Hay una convergencia entre la ontogénesis de la identidad del sujeto y la filogénesis de las estructuras sociales. Los diversos grados de madurez del sujeto corresponden a plurales institucionalizaciones sociales, que son etapas en el desarrollo de la sociedad. Hegel critica el atomismo individualista de las teorías del contrato social, subraya la génesis social de la identidad del yo y ve la lucha por el reconocimiento como el conflicto social por excelencia a partir del cual hay un desarrollo moral de la sociedad. El Estado no surge por una necesidad teórica ni por mero utilitarismo, sino que se basa en el derecho, que a su vez se funda en el reconocimiento mutuo. El Estado no protege al individuo de las tendencias del otro a apropiarse de lo suyo (como propone Hobbes), sino que resulta de la angustia del individuo que busca ser reconocido por el otro social con sus derechos y necesidades. La competitividad de sujetos asimétricos en la relación amo-esclavo subsiste en el contrato social. Pero ya no son las relaciones de los sujetos entre sí las que constituyen la eticidad social, sino las que cada uno mantiene con el Estado.

El sujeto burgués del contrato social deja paso al ciudadano súbdito del Estado, que es lo que constituye a la conciencia moral individual y social. La identidad propia se alcanza en la realización social, al adaptarse el yo a la sociedad y captar el comportamiento de los otros desde la autorreferencia de la conciencia propia que reflexiona sobre sí. De esta forma hay un proceso de formación de la conciencia colectiva. Hay una reflexión sobre la subjetividad humana y una crítica al principio de subjetividad en el despliegue de su libertad. La subjetividad encarnada en el Estado, que representa a la especie humana, integra la autonomía del individuo defendida por Kant. Hay una minimalización del individuo en favor de la sustancialidad del sujeto absoluto, que se enriquece en su proceso de autoconstitución a partir de los individuos. La formación de la autoconciencia está vinculada a un proceso del Estado y su dominio sobre el mundo, conceptualmente objetivado y prácticamente controlado, y a la integración de las particularidades individuales en la colectividad estatal universal.

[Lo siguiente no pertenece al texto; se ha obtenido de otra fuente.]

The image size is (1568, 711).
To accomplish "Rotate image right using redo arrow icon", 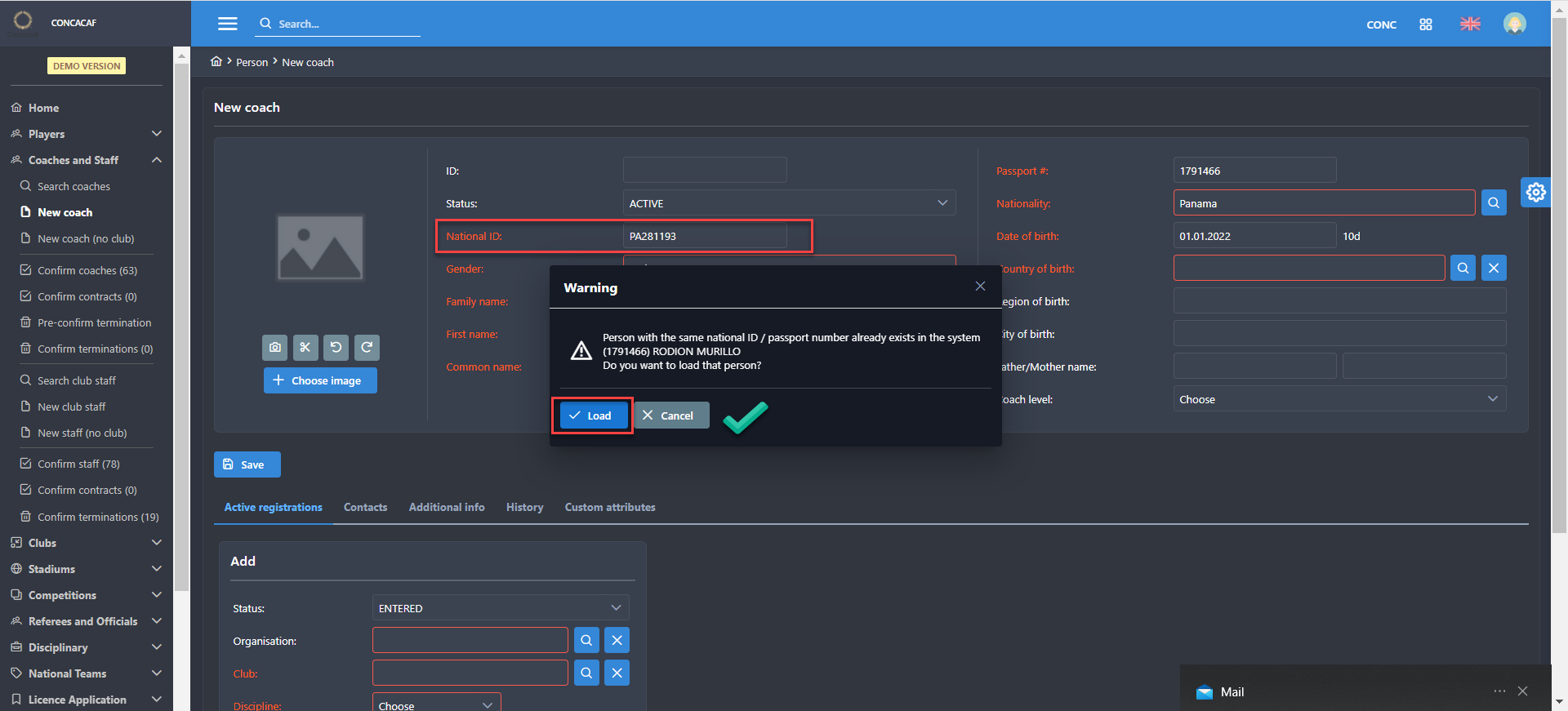I will click(367, 347).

De esta forma se completa el dinamismo de la modernidad, la sacralización del Estado y la subordinación de la conciencia individual (7). Con la Reforma se adquiere la autonomía de la subjetividad individual interior y la dependencia del individuo respecto del Estado en el marco de lo exterior. Hegel hace converger la doctrina luterana de los dos reinos y suprime la autonomía del individuo, que se pliega a las exigencias del Estado absoluto, tanto en el marco de la interioridad como en su comportamiento externo. A cambio cobra conciencia de su ser relacional, de la intersubjetividad objetiva como determinante de su interioridad subjetiva. Se abre así espacio a la modernidad decimonónica de Feuerbach y de Marx y a la impugnación de Hegel por Kierkegaard, Schopenhauer y Nietzsche, que defienden el valor absoluto del individuo (8).



Notas

1. C. W. Hegel, Fenomenología del Espíritu. México, FCE, 1973.

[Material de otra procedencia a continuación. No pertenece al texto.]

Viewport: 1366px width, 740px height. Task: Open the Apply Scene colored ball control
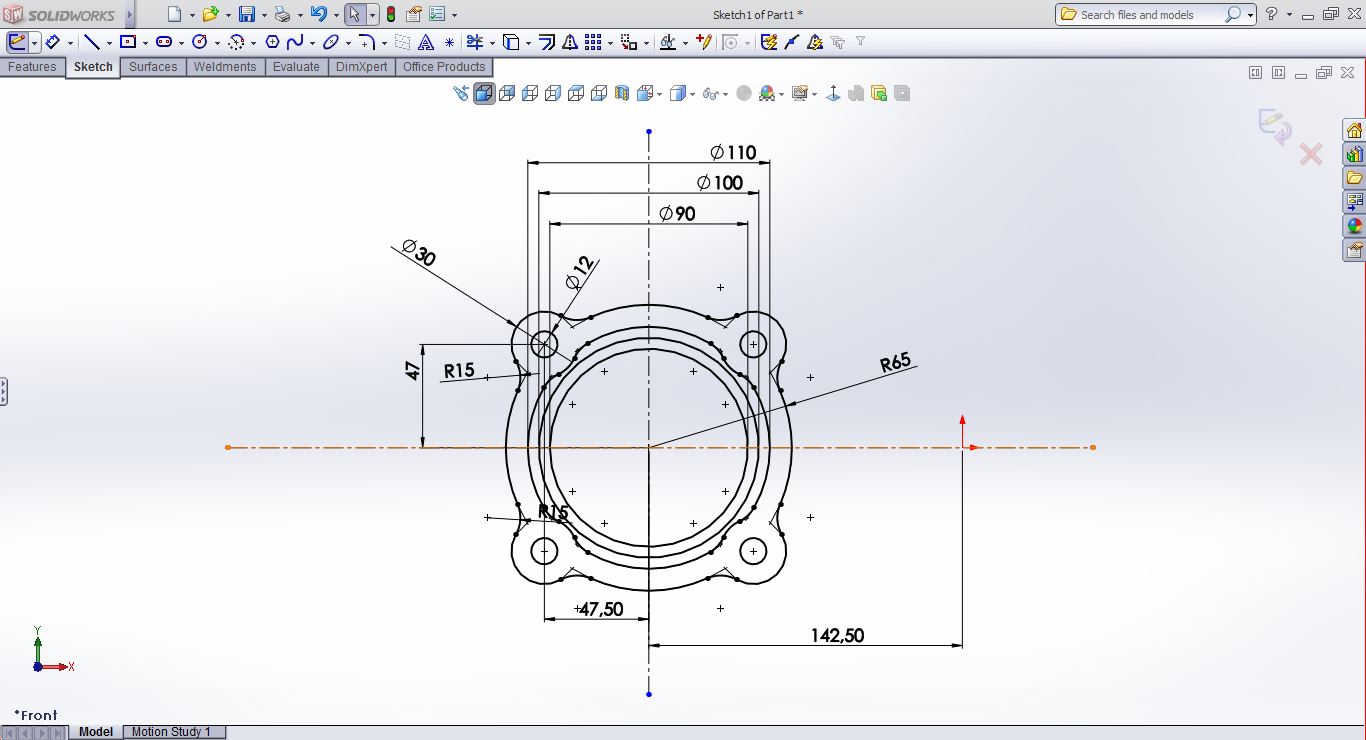(766, 92)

2. R. Valls Plana, Del yo al nosotros. Barcelona, Ed. Laia, 1979: 17-32; 55-78.

3. J. Hyppolite, Génesis y estructura de la fenomenología del espíritu de Hegel. Barcelona, Península, 1974: 142-60.

4. R. Valls Plana, Del yo al nosotros. Barcelona 1979: 140-151.

5. W. Schulz, Ich und Welt. Philosophie der Subjektivität. Pfullingen, Klett-Cotta, 1979: 15-30.

6. A. Honneth, La lucha por el reconocimiento. Barcelona, Crítica, 1997: 11-82.

7. Juan A. Estrada, Las muertes de Dios. Madrid, Trotta, 2018: 30-36.

8. K. Löwith, De Hegel a Nietzsche. Madrid/Buenos Aires, Katz, 2002.